Fishy Business - Time to reform EU fisheries policy?9 November 2011
Business as usual is no longer an option for the EU’s Common Fisheries Policy (CFP) and change is “absolutely necessary,” said Maria Damanaki, EU commissioner for maritime affairs and fisheries.
Sustainability must be at the heart of the reform process: from an environmental, economic and social perspective, explained Damanaki. “We need to be sincere and honest: without environmental sustainability first, stocks won’t survive and there’ll be no business, no economic activity and no fisheries commissioner!” she said.
“There are fewer and fewer fish in the sea,” Damanaki said, making the case for reform. “That’s not an NGO invention and it’s not just environmentalists who are saying it: we have the concrete facts. It’s about realism. We need stocks to feed our children and save our future,” she said.
Catch sizes have been declining since the 1990s, but EU taxpayers’ money has been used to build ever larger fleets. “Now we’re giving fishermen money to stay alive, because there are no fish left,” Damanaki deplored.
The European Commission wants to phase out discards and achieve environmental sustainability by 2015. Enforcing maximum sustainable yields should secure social sustainability and banning discards should help fish stocks to recover, the commissioner explained.
“We must help fishermen to market their products. Let’s get more from the fish we catch: catch less, earn more,” Damanaki said.
Nevertheless, she said a step-by-step approach would be required to soften the economic blow. “If we end discards tomorrow then we’ve got to give fishermen another way to use fish,” she said.
Financial support for the transition could come from a European Maritime and Fisheries Fund, the commissioner argued. The Fund could also finance fishermen who don’t overfish or fish during spawning periods because they carry out alternative activities instead, like clearing the oceans of litter.

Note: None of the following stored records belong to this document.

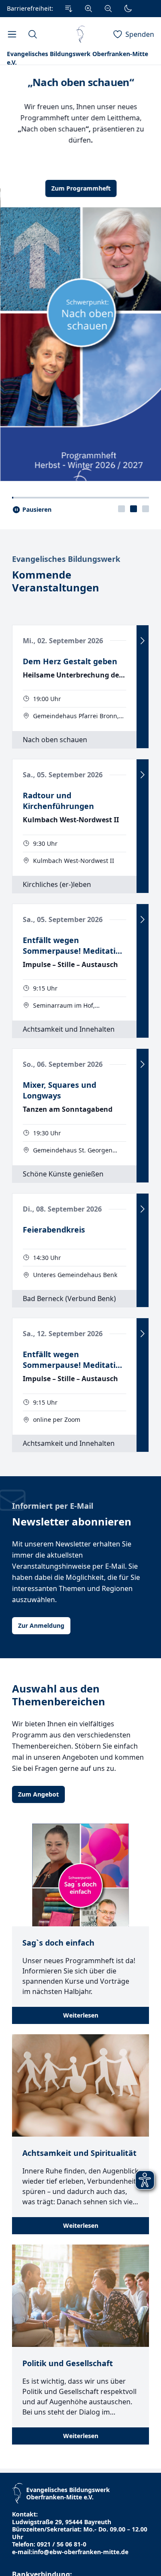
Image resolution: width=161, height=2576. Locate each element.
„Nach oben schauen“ (80, 82)
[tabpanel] (80, 297)
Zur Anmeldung (41, 1674)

“It’s important to take action against overfishing and towards sustainable management. But what will happen to traditional fishing communities? They have a multifunctional societal role in coastal areas and have a huge value beyond catching fish, especially in producing public goods,” warned Portuguese MEP Maria do Céu Patrão Neves, a member of the European Parliament’s fisheries committee who sits in the centre-right European People’s Party (EPP) group.
“The maximum sustainable yield goal is very ambitious and the Commission is well aware of this. It should be a goal, but not at any price. It will be very difficult to achieve by 2015 because the reform won’t be properly in place until 2013,” the MEP said.
“The price to pay will be very high: the death of some fishing communities,” she warned.
Neves expressed concern over the scientific basis adopted for the Commission’s ecosystem approach. “How will we put good intentions into practice?” she wondered.
“Giving member states the responsibility to implement the scientific approach is a worry: how neutral and objective will it be?” Neves asked.
The MEP also called for new EU marketing standards and clearer labelling to provide consumers with information on fish products, for example whether a fishery is sustainable.
The international community must also fulfil its obligations if global fish stocks are to recover, Neves warned. “We need to able to go and fish elsewhere with our own good practices. Bu other countries don’t act so responsibly,” she complained.
“The CFP is unsustainable and a failure: there’s little disagreement here, so this is a unique opportunity to change it. The status quo cannot continue,” said Markus Knigge, advisor to the Pew Environment Group.
“We’re not as enthusiastic as the commissioner: there’s nothing in the legal text to back up her claims regarding environmental sustainability. The only environmental point is the discard ban. But there’s plenty of emphasis on protecting livelihoods and communities,” Knigge said.
He questioned whether the model enshrined by the CFP was the right way to go. “Shouldn’t we be creating a system that rewards fishermen who catch in a sustainable way? There’s too much presumption that small-scale fisheries are benign. If that were true, we wouldn’t be seeing problems in the Mediterranean or the Baltic,” he claimed.
Knigge would prefer to see “a toolbox of access regimes” rather than a one-size-fits-all model. “We can’t have super-efficient 9.99m boats that are just under the threshold,” he argued.
Moreover, the development of environmentally-friendly fleets must not contribute to over-capacity. “We need to think much more carefully about which ships we scrap and which new ones we build,” Knigge said, accusing the EU of spending too much on the private sector instead of restructuring the public sector.
Managing marine resources more effectively, reducing existing capacity and improving sustainability should be central goals of the new EU fisheries policy, said German Jeub, director of EU policy and fisheries at the German Federal Ministry of Food, Agriculture and Consumer Protection.
Reaching agreement on these priorities will be easy, he predicted, promising that Germany would back the maximum sustainable yield principle. “But the devil is in the detail of the Commission’s proposals,” he warned.
“Managing EU waters sustainably is one thing, but more emphasis must be placed on achieving sustainability in waters outside the EU,” he said.